» **What you will do**
Please rewrite the lines from the one containing "This screenshot has height=1080, width=1920. Identify" through the last line, changing "location" to "position" and keeping everything else the same. Give only those lines.

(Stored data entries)
.....
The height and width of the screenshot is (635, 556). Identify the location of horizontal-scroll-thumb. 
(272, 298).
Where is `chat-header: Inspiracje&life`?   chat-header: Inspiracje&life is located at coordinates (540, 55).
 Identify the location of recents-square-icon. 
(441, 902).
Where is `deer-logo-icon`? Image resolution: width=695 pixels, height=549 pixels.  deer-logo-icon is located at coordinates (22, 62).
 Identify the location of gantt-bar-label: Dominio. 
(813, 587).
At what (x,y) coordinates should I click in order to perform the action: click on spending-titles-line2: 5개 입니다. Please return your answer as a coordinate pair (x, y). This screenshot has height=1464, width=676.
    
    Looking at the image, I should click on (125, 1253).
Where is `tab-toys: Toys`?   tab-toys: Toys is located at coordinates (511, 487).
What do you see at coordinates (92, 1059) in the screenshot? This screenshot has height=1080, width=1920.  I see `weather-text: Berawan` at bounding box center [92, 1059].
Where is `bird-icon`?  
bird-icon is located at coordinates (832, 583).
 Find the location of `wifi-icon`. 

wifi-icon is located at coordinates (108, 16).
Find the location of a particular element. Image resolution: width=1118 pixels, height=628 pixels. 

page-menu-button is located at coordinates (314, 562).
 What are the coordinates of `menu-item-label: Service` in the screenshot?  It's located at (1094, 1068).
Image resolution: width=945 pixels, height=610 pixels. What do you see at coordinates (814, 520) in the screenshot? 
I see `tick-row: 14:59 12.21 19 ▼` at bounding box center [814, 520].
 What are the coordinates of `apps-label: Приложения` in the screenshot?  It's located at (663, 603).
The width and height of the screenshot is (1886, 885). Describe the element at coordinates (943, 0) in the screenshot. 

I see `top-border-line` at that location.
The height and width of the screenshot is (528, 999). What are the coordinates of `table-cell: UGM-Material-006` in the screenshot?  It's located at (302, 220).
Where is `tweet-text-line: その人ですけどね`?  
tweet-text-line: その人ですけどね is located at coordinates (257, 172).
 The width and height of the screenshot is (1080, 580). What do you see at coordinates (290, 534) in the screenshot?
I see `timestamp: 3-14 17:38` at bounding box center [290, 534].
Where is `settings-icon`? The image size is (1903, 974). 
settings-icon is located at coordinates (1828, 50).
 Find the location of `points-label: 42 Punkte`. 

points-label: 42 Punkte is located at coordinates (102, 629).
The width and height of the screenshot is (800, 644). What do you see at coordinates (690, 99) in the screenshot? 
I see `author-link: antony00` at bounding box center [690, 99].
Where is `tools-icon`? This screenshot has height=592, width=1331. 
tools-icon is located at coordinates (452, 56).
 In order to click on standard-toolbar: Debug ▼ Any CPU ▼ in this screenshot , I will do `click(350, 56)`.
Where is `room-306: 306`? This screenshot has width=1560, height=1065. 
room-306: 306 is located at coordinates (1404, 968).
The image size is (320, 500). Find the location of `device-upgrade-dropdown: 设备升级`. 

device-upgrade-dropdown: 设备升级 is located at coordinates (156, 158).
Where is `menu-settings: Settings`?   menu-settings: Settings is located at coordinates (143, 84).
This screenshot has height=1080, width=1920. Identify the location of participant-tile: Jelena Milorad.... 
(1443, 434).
.....
» **Answer box**
This screenshot has height=1080, width=1920. Identify the position of participant-tile: Jelena Milorad.... 
(1443, 434).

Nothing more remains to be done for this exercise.